**Data extracted from a collection**
::::

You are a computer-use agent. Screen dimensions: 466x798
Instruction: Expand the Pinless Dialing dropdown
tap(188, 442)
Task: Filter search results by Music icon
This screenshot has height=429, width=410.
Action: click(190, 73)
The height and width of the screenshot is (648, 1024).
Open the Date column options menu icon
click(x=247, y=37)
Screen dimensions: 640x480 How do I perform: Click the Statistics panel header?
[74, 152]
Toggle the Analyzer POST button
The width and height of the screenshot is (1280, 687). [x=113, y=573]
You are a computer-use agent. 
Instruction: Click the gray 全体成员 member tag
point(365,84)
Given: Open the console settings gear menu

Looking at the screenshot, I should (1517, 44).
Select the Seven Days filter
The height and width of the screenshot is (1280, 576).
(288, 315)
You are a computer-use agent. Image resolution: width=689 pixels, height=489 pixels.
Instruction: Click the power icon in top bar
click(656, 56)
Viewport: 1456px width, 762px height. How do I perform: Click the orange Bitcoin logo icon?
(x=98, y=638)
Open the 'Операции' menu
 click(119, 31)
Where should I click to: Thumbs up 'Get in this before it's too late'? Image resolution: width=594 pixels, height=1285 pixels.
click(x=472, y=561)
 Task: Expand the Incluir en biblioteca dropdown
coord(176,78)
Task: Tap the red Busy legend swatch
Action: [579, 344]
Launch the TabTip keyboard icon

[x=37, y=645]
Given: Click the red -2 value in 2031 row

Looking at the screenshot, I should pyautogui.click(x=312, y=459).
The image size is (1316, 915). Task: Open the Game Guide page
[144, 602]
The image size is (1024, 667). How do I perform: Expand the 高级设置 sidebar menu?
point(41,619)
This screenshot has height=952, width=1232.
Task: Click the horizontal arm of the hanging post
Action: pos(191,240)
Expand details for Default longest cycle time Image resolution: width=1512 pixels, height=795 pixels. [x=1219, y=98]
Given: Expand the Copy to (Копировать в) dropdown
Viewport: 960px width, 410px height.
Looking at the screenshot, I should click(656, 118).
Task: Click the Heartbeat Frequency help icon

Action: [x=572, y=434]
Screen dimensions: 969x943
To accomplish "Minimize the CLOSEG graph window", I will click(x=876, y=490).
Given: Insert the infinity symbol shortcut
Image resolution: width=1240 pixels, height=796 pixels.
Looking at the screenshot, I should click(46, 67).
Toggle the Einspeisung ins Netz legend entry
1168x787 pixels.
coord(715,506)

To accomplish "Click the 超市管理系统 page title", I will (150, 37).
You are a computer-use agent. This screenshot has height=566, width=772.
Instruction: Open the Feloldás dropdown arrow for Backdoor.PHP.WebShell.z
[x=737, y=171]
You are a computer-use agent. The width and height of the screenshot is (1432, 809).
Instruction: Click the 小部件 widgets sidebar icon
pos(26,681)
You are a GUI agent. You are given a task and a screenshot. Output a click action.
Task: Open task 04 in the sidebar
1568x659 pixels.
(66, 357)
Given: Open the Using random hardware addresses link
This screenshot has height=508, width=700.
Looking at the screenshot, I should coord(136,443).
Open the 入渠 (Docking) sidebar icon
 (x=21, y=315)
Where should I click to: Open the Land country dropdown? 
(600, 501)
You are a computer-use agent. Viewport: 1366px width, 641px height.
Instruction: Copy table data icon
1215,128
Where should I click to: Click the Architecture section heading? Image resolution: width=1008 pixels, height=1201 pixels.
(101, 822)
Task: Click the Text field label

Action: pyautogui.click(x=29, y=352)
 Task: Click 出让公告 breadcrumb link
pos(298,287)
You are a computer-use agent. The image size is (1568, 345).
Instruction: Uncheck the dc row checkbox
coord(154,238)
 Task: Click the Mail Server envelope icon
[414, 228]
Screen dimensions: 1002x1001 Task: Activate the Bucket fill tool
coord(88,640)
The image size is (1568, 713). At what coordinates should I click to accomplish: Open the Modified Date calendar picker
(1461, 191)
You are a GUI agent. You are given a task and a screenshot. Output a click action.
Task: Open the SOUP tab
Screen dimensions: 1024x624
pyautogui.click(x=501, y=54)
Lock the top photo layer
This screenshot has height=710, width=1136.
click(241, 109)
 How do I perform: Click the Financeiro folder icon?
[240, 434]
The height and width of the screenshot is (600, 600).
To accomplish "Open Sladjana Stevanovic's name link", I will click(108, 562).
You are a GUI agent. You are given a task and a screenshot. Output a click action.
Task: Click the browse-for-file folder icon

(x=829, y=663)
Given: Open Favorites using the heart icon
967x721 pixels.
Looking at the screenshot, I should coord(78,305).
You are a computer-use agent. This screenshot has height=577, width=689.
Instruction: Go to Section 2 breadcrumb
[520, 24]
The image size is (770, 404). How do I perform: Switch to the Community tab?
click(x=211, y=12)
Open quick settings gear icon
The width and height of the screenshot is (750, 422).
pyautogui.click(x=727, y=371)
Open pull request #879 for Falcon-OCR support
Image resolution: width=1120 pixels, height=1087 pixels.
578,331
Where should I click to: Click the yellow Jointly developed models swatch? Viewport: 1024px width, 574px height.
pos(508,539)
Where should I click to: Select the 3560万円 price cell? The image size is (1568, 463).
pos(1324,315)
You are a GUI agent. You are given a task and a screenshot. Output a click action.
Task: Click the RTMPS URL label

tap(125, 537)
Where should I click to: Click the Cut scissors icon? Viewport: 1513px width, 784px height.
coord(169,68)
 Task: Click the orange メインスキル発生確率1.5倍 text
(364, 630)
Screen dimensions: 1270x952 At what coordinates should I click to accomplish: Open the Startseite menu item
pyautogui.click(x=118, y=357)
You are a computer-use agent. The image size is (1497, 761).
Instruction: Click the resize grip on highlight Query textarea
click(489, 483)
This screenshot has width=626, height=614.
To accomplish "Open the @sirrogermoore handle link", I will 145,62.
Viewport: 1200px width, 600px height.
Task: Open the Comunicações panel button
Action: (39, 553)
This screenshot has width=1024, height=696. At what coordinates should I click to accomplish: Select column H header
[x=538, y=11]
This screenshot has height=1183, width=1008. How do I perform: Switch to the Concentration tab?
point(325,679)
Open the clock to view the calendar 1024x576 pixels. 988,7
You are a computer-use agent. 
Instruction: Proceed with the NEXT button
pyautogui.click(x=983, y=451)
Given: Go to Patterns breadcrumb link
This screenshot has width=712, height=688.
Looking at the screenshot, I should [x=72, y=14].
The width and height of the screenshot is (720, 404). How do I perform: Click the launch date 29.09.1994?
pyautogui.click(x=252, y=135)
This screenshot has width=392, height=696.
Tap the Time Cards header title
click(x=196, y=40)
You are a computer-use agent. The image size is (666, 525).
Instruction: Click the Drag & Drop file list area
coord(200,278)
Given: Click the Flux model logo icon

::::

Restate the records from above exactly as they read.

You are a computer-use agent. Screen dimensions: 466x798
Instruction: Expand the Pinless Dialing dropdown
tap(188, 442)
Task: Filter search results by Music icon
This screenshot has height=429, width=410.
Action: click(190, 73)
The height and width of the screenshot is (648, 1024).
Open the Date column options menu icon
click(x=247, y=37)
Screen dimensions: 640x480 How do I perform: Click the Statistics panel header?
[74, 152]
Toggle the Analyzer POST button
The width and height of the screenshot is (1280, 687). [x=113, y=573]
You are a computer-use agent. 
Instruction: Click the gray 全体成员 member tag
point(365,84)
Given: Open the console settings gear menu

Looking at the screenshot, I should (1517, 44).
Select the Seven Days filter
The height and width of the screenshot is (1280, 576).
(288, 315)
You are a computer-use agent. Image resolution: width=689 pixels, height=489 pixels.
Instruction: Click the power icon in top bar
click(656, 56)
Viewport: 1456px width, 762px height. How do I perform: Click the orange Bitcoin logo icon?
(x=98, y=638)
Open the 'Операции' menu
 click(119, 31)
Where should I click to: Thumbs up 'Get in this before it's too late'? Image resolution: width=594 pixels, height=1285 pixels.
click(x=472, y=561)
 Task: Expand the Incluir en biblioteca dropdown
coord(176,78)
Task: Tap the red Busy legend swatch
Action: [579, 344]
Launch the TabTip keyboard icon

[x=37, y=645]
Given: Click the red -2 value in 2031 row

Looking at the screenshot, I should pyautogui.click(x=312, y=459).
The image size is (1316, 915). Task: Open the Game Guide page
[144, 602]
The image size is (1024, 667). How do I perform: Expand the 高级设置 sidebar menu?
point(41,619)
This screenshot has height=952, width=1232.
Task: Click the horizontal arm of the hanging post
Action: pos(191,240)
Expand details for Default longest cycle time Image resolution: width=1512 pixels, height=795 pixels. [x=1219, y=98]
Given: Expand the Copy to (Копировать в) dropdown
Viewport: 960px width, 410px height.
Looking at the screenshot, I should click(656, 118).
Task: Click the Heartbeat Frequency help icon

Action: [x=572, y=434]
Screen dimensions: 969x943
To accomplish "Minimize the CLOSEG graph window", I will click(x=876, y=490).
Given: Insert the infinity symbol shortcut
Image resolution: width=1240 pixels, height=796 pixels.
Looking at the screenshot, I should click(46, 67).
Toggle the Einspeisung ins Netz legend entry
1168x787 pixels.
coord(715,506)

To accomplish "Click the 超市管理系统 page title", I will (150, 37).
You are a computer-use agent. This screenshot has height=566, width=772.
Instruction: Open the Feloldás dropdown arrow for Backdoor.PHP.WebShell.z
[x=737, y=171]
You are a computer-use agent. The width and height of the screenshot is (1432, 809).
Instruction: Click the 小部件 widgets sidebar icon
pos(26,681)
You are a GUI agent. You are given a task and a screenshot. Output a click action.
Task: Open task 04 in the sidebar
1568x659 pixels.
(66, 357)
Given: Open the Using random hardware addresses link
This screenshot has height=508, width=700.
Looking at the screenshot, I should coord(136,443).
Open the 入渠 (Docking) sidebar icon
 (x=21, y=315)
Where should I click to: Open the Land country dropdown? 
(600, 501)
You are a computer-use agent. Viewport: 1366px width, 641px height.
Instruction: Copy table data icon
1215,128
Where should I click to: Click the Architecture section heading? Image resolution: width=1008 pixels, height=1201 pixels.
(101, 822)
Task: Click the Text field label

Action: pyautogui.click(x=29, y=352)
 Task: Click 出让公告 breadcrumb link
pos(298,287)
You are a computer-use agent. The image size is (1568, 345).
Instruction: Uncheck the dc row checkbox
coord(154,238)
 Task: Click the Mail Server envelope icon
[414, 228]
Screen dimensions: 1002x1001 Task: Activate the Bucket fill tool
coord(88,640)
The image size is (1568, 713). At what coordinates should I click to accomplish: Open the Modified Date calendar picker
(1461, 191)
You are a GUI agent. You are given a task and a screenshot. Output a click action.
Task: Open the SOUP tab
Screen dimensions: 1024x624
pyautogui.click(x=501, y=54)
Lock the top photo layer
This screenshot has height=710, width=1136.
click(241, 109)
 How do I perform: Click the Financeiro folder icon?
[240, 434]
The height and width of the screenshot is (600, 600).
To accomplish "Open Sladjana Stevanovic's name link", I will click(108, 562).
You are a GUI agent. You are given a task and a screenshot. Output a click action.
Task: Click the browse-for-file folder icon

(x=829, y=663)
Given: Open Favorites using the heart icon
967x721 pixels.
Looking at the screenshot, I should coord(78,305).
You are a computer-use agent. This screenshot has height=577, width=689.
Instruction: Go to Section 2 breadcrumb
[520, 24]
The image size is (770, 404). How do I perform: Switch to the Community tab?
click(x=211, y=12)
Open quick settings gear icon
The width and height of the screenshot is (750, 422).
pyautogui.click(x=727, y=371)
Open pull request #879 for Falcon-OCR support
Image resolution: width=1120 pixels, height=1087 pixels.
578,331
Where should I click to: Click the yellow Jointly developed models swatch? Viewport: 1024px width, 574px height.
pos(508,539)
Where should I click to: Select the 3560万円 price cell? The image size is (1568, 463).
pos(1324,315)
You are a GUI agent. You are given a task and a screenshot. Output a click action.
Task: Click the RTMPS URL label

tap(125, 537)
Where should I click to: Click the Cut scissors icon? Viewport: 1513px width, 784px height.
coord(169,68)
 Task: Click the orange メインスキル発生確率1.5倍 text
(364, 630)
Screen dimensions: 1270x952 At what coordinates should I click to accomplish: Open the Startseite menu item
pyautogui.click(x=118, y=357)
You are a computer-use agent. The image size is (1497, 761).
Instruction: Click the resize grip on highlight Query textarea
click(489, 483)
This screenshot has width=626, height=614.
To accomplish "Open the @sirrogermoore handle link", I will 145,62.
Viewport: 1200px width, 600px height.
Task: Open the Comunicações panel button
Action: (39, 553)
This screenshot has width=1024, height=696. At what coordinates should I click to accomplish: Select column H header
[x=538, y=11]
This screenshot has height=1183, width=1008. How do I perform: Switch to the Concentration tab?
point(325,679)
Open the clock to view the calendar 1024x576 pixels. 988,7
You are a computer-use agent. 
Instruction: Proceed with the NEXT button
pyautogui.click(x=983, y=451)
Given: Go to Patterns breadcrumb link
This screenshot has width=712, height=688.
Looking at the screenshot, I should [x=72, y=14].
The width and height of the screenshot is (720, 404). How do I perform: Click the launch date 29.09.1994?
pyautogui.click(x=252, y=135)
This screenshot has width=392, height=696.
Tap the Time Cards header title
click(x=196, y=40)
You are a computer-use agent. The image size is (666, 525).
Instruction: Click the Drag & Drop file list area
coord(200,278)
Given: Click the Flux model logo icon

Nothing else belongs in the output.